A retired professor of literature and linguistics
and a former director of graduate studies in English at the University
of Toledo, Cheney's career in teaching spanned 34 years. Most recently,
Cheney taught at UT from 1965 until his retirement in 1990, during
which time he also was director of graduate studies in English.
Before that, he taught English and American literature at Lewis
and Clark College in Portland, Ore., from 1956 to 1958, and then
taught linguistics, English, and American Literature at Southwest
Missouri State University from 1958 to 1965.
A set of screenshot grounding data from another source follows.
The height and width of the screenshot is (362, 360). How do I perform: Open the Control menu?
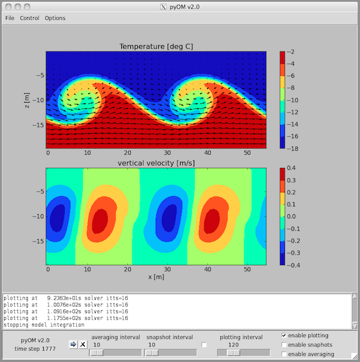[30, 18]
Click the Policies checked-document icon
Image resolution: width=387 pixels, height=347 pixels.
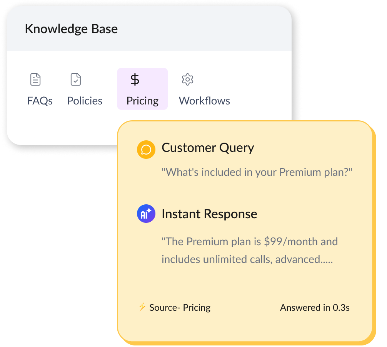pos(76,80)
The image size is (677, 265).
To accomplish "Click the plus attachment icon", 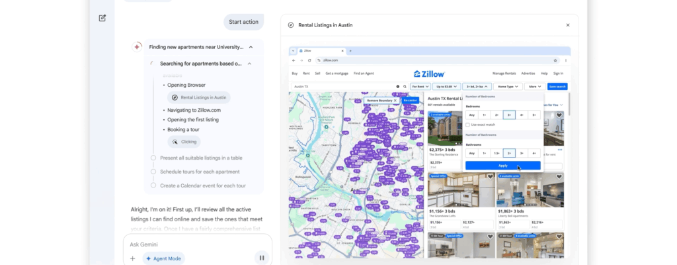I will click(x=133, y=258).
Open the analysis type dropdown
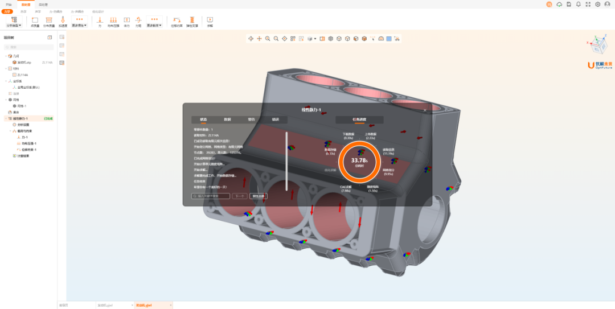This screenshot has height=309, width=615. point(14,20)
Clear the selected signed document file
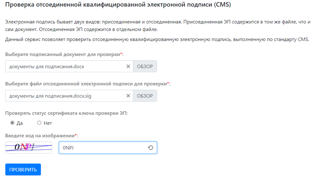The image size is (314, 177). pyautogui.click(x=128, y=66)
Cheney was also an author and editor who published
many articles on Leigh Hunt, a poet and essayist of the English
Romantic Period, and a number of articles on animal symbolism in
the literature of the Elizabethan Period. In retirement, Cheney
continued his research of Leigh Hunt's letters.
A native of Castle Dale, Utah, Cheney graduated
from Snow High School in 1939 in Ephraim, Utah, where he attended
Snow College from 1939 to 1941. He later served in the Army in the
South Pacific until his honorable discharge in 1946. After the war,
Cheney resumed his studies, receiving bachelor's and master's degrees
in English from the U of U, a master's degree in English from Harvard
in 1950, and a doctorate in English from the former State University
of Iowa in 1955.
Cheney was a member of the Modern Language Association,
Midwest Modern Language Association, Modern Humanities Research
Association, the Shakespeare Society, Milton Society of America,
Phi Beta Kappa, and Phi Kappa Phi.
David R. Cheney is survived by his wife of 57 years,
Patricia Snow Cheney; daughter Pamela Angle; sister KaraLynn Chamberlain;
brother Vernon; and a grandson.
In lieu of flowers, the family suggests donations
to the University of Toledo's English Department, or Foundation
Park Care Center in South Toledo.
Edited
from a 6/22/2006 article in the Toledo (Ohio) Blade.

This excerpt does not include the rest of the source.